[Dataset excerpts — start]

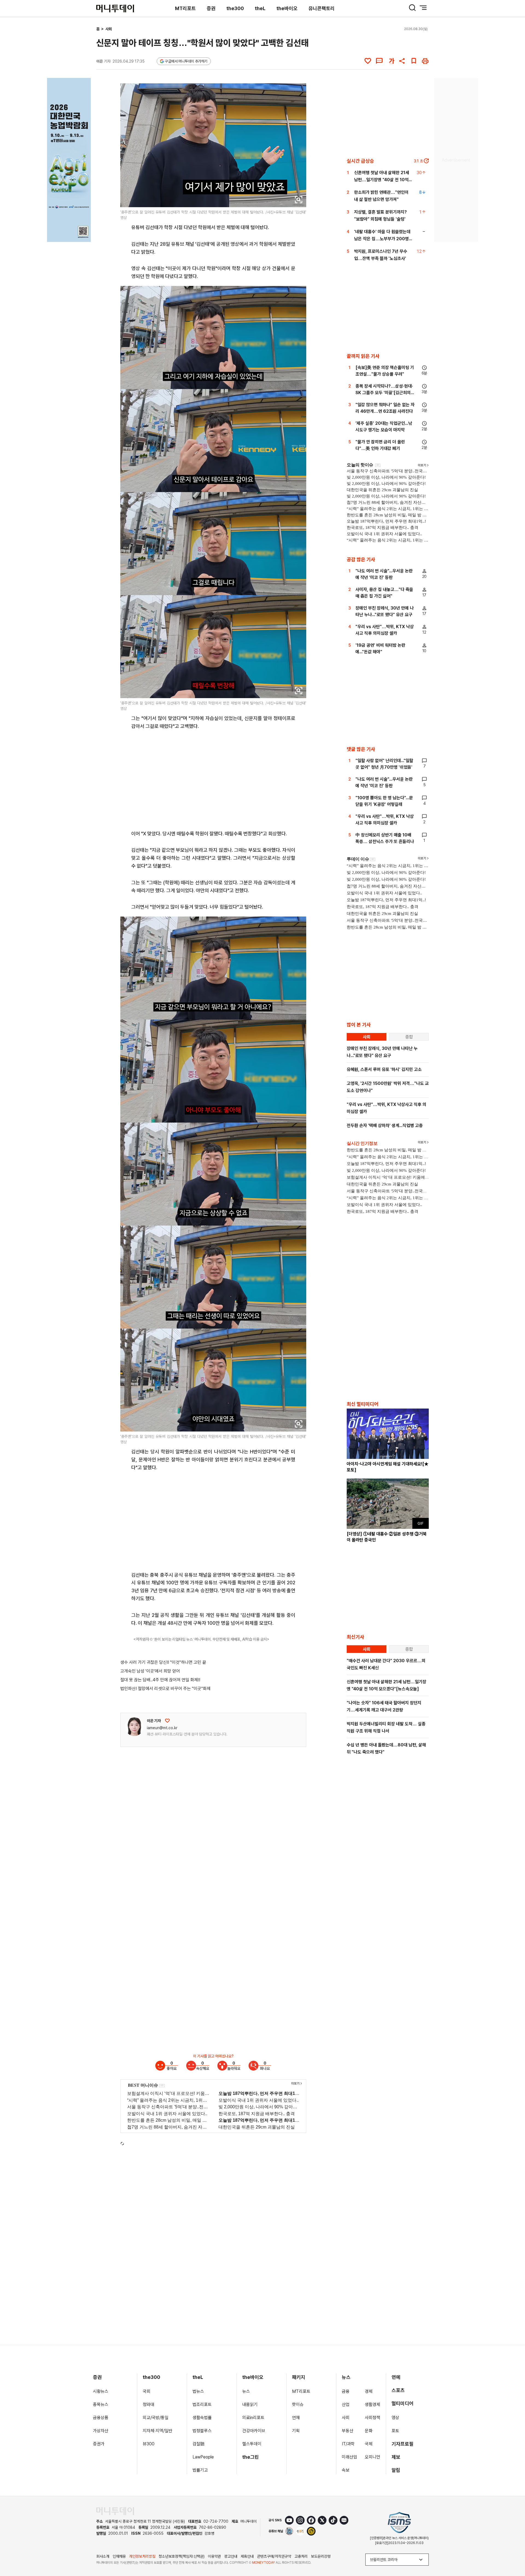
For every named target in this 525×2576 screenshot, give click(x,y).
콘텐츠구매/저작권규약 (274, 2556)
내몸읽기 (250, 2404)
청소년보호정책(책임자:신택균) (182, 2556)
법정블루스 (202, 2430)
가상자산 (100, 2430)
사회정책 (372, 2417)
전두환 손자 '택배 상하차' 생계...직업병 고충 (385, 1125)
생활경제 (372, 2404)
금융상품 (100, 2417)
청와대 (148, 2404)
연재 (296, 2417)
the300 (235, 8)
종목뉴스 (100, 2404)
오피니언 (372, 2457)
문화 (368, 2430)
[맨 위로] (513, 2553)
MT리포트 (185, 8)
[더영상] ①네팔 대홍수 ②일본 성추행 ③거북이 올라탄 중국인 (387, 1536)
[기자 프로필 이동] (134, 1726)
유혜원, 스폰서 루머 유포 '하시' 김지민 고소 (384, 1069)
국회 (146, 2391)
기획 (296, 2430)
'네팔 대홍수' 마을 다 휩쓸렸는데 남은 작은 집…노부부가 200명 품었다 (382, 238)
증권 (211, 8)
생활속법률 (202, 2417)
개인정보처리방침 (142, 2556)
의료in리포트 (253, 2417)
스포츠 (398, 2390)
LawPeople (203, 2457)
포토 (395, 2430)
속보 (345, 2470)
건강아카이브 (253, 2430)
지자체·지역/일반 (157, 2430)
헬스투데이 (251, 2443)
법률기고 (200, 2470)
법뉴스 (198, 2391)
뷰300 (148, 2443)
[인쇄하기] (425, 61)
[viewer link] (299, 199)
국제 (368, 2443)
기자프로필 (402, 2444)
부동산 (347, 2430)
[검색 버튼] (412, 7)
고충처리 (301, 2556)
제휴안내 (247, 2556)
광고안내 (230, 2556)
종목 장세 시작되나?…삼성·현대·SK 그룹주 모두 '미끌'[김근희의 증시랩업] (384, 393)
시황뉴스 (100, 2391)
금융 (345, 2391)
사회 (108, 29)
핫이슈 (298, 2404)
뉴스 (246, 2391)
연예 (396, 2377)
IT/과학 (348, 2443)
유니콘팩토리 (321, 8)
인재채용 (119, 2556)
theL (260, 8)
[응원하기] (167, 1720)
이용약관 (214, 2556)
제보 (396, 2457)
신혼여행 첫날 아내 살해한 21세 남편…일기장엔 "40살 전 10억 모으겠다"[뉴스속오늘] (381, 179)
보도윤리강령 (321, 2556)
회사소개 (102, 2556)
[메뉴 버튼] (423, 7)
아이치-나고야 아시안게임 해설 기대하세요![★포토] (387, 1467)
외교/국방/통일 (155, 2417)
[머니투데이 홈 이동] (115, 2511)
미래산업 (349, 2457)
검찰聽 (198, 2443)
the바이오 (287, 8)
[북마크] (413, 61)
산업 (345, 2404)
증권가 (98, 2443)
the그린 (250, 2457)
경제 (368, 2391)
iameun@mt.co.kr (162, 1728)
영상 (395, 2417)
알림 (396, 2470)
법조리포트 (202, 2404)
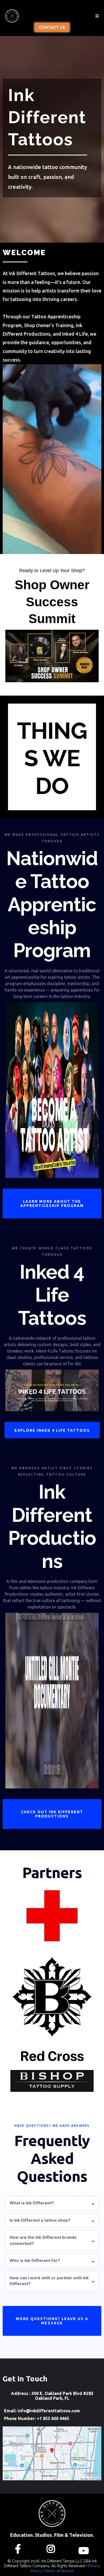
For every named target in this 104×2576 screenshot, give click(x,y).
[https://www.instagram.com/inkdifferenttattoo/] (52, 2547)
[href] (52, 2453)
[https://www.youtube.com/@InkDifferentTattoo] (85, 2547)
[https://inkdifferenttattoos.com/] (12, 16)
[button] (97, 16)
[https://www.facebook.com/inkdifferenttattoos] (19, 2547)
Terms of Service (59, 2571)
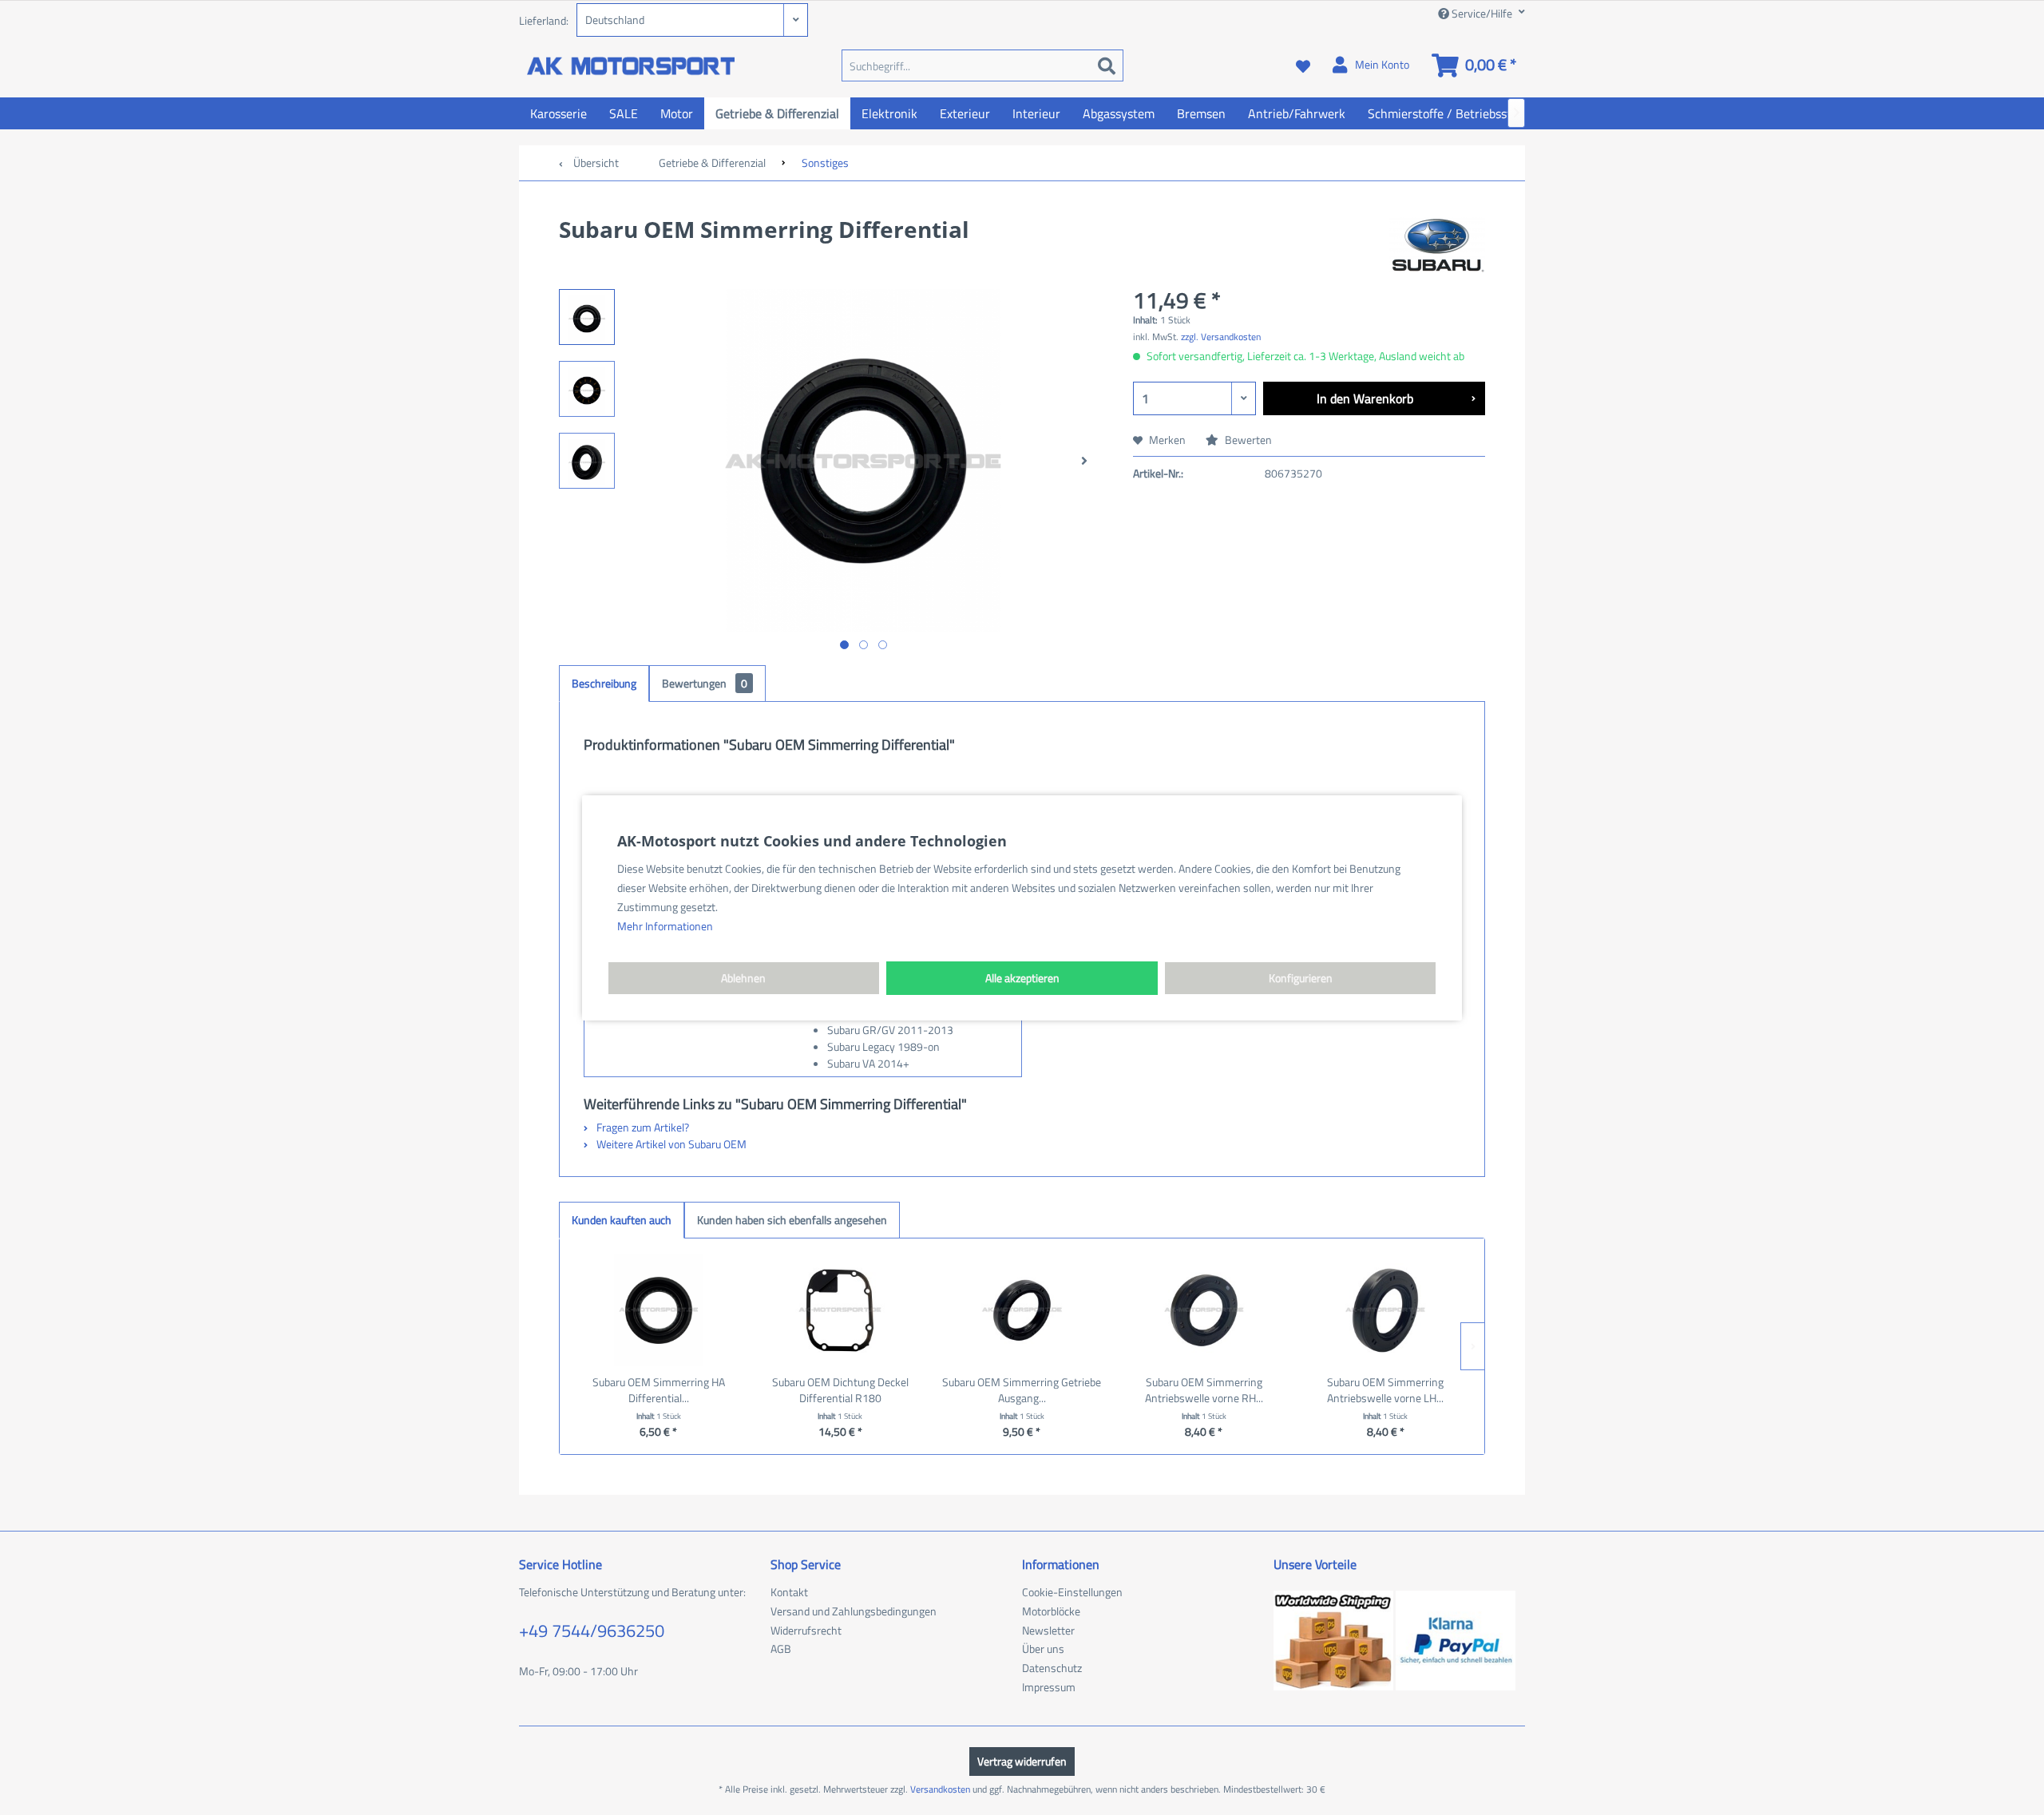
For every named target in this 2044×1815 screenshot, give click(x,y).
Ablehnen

[Dataset excerpts — finish]

■ Problem description: Please print all of the records above exactly, omitting each picture.

■ Worked solution:
For every named target in this 525×2576 screenshot, give click(x,y).
콘텐츠구매/저작권규약 (274, 2556)
내몸읽기 (250, 2404)
청소년보호정책(책임자:신택균) (182, 2556)
법정블루스 (202, 2430)
가상자산 (100, 2430)
사회정책 (372, 2417)
전두환 손자 '택배 상하차' 생계...직업병 고충 (385, 1125)
생활경제 (372, 2404)
금융상품 (100, 2417)
청와대 (148, 2404)
연재 (296, 2417)
the300 (235, 8)
종목뉴스 (100, 2404)
오피니언 (372, 2457)
문화 (368, 2430)
[맨 위로] (513, 2553)
MT리포트 (185, 8)
[더영상] ①네팔 대홍수 ②일본 성추행 ③거북이 올라탄 중국인 (387, 1536)
[기자 프로필 이동] (134, 1726)
유혜원, 스폰서 루머 유포 '하시' 김지민 고소 (384, 1069)
국회 (146, 2391)
기획 (296, 2430)
'네팔 대홍수' 마을 다 휩쓸렸는데 남은 작은 집…노부부가 200명 품었다 (382, 238)
증권 (211, 8)
생활속법률 (202, 2417)
개인정보처리방침 (142, 2556)
의료in리포트 (253, 2417)
스포츠 (398, 2390)
LawPeople (203, 2457)
포토 (395, 2430)
속보 (345, 2470)
건강아카이브 (253, 2430)
지자체·지역/일반 (157, 2430)
헬스투데이 (251, 2443)
법률기고 (200, 2470)
법뉴스 (198, 2391)
뷰300 (148, 2443)
[인쇄하기] (425, 61)
[viewer link] (299, 199)
국제 (368, 2443)
기자프로필 (402, 2444)
부동산 (347, 2430)
[검색 버튼] (412, 7)
고충처리 (301, 2556)
제휴안내 (247, 2556)
광고안내 (230, 2556)
종목 장세 시작되나?…삼성·현대·SK 그룹주 모두 '미끌'[김근희의 증시랩업] (384, 393)
시황뉴스 (100, 2391)
금융 (345, 2391)
사회 (108, 29)
핫이슈 (298, 2404)
뉴스 (246, 2391)
연예 (396, 2377)
IT/과학 (348, 2443)
유니콘팩토리 (321, 8)
인재채용 (119, 2556)
theL (260, 8)
[응원하기] (167, 1720)
이용약관 (214, 2556)
제보 (396, 2457)
신혼여행 첫날 아내 살해한 21세 남편…일기장엔 "40살 전 10억 모으겠다"[뉴스속오늘] (381, 179)
보도윤리강령 (321, 2556)
회사소개 (102, 2556)
[메뉴 버튼] (423, 7)
아이치-나고야 아시안게임 해설 기대하세요![★포토] (387, 1467)
외교/국방/통일 (155, 2417)
[머니투데이 홈 이동] (115, 2511)
미래산업 (349, 2457)
검찰聽 (198, 2443)
the바이오 (287, 8)
[북마크] (413, 61)
산업 (345, 2404)
증권가 (98, 2443)
the그린 (250, 2457)
경제 (368, 2391)
iameun@mt.co.kr (162, 1728)
영상 (395, 2417)
알림 (396, 2470)
법조리포트 (202, 2404)
For every named target in this 104×2576 screenshot, give click(x,y).
[https://www.instagram.com/inkdifferenttattoo/] (52, 2547)
[href] (52, 2453)
[https://www.youtube.com/@InkDifferentTattoo] (85, 2547)
[https://inkdifferenttattoos.com/] (12, 16)
[button] (97, 16)
[https://www.facebook.com/inkdifferenttattoos] (19, 2547)
Terms of Service (59, 2571)
For every named target in this 2044×1815 screenshot, give click(x,y).
Ablehnen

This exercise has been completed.